▶ _Entries_:
** BEGIN **
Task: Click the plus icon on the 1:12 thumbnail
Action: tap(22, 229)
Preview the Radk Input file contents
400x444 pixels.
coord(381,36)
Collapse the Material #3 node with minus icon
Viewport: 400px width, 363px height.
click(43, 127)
** END **
** BEGIN **
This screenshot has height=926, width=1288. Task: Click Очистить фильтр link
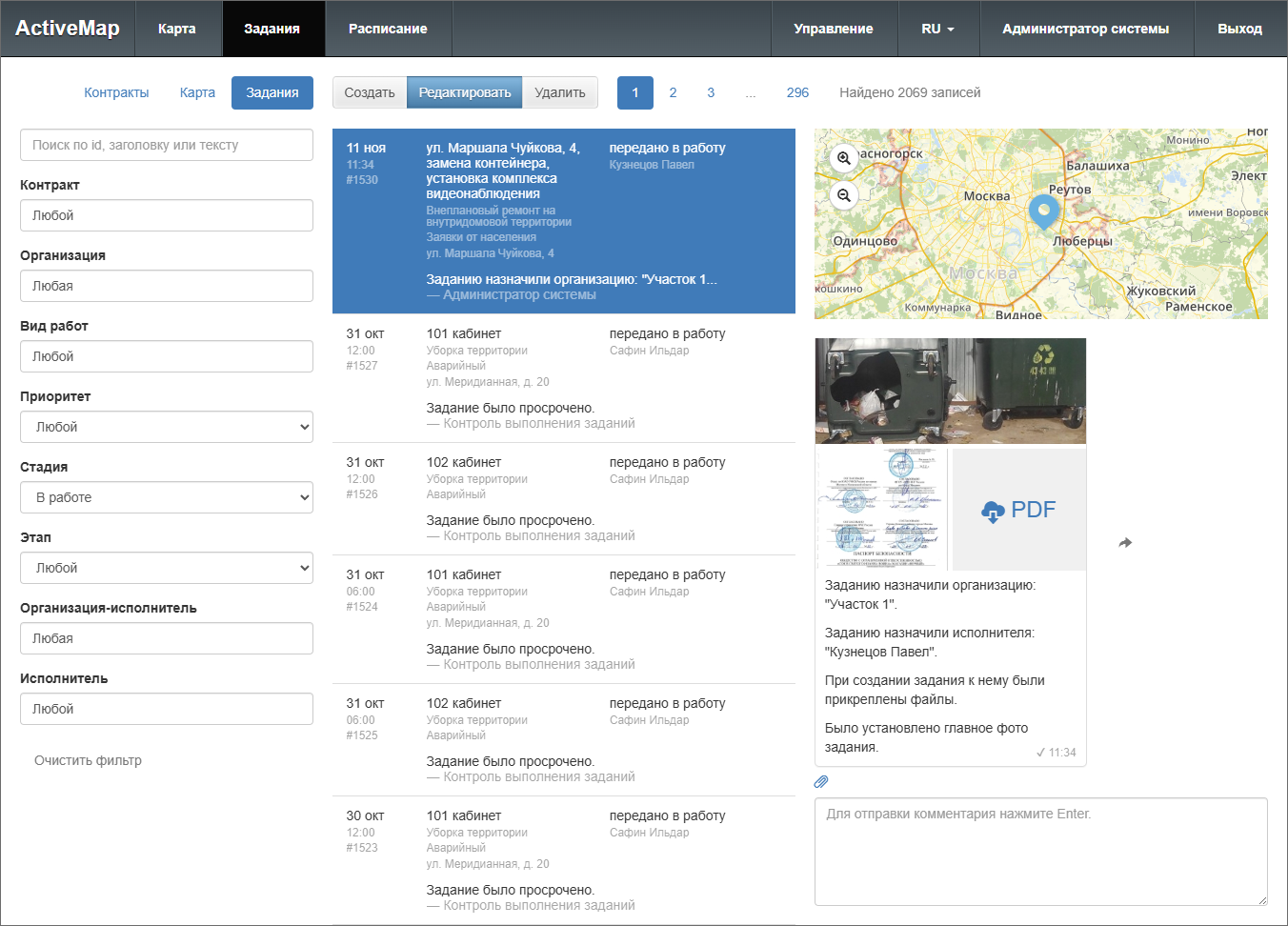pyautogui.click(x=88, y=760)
** END **
** BEGIN **
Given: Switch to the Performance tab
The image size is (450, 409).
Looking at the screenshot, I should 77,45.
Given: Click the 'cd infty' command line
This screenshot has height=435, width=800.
** END **
Reproduce the material from the line containing "Preview the Radk Input file contents" through the line containing "click(43, 127)", with "Preview" swapped for "Inspect" and nothing else altered.

Inspect the Radk Input file contents
400x444 pixels.
coord(381,36)
Collapse the Material #3 node with minus icon
Viewport: 400px width, 363px height.
click(43, 127)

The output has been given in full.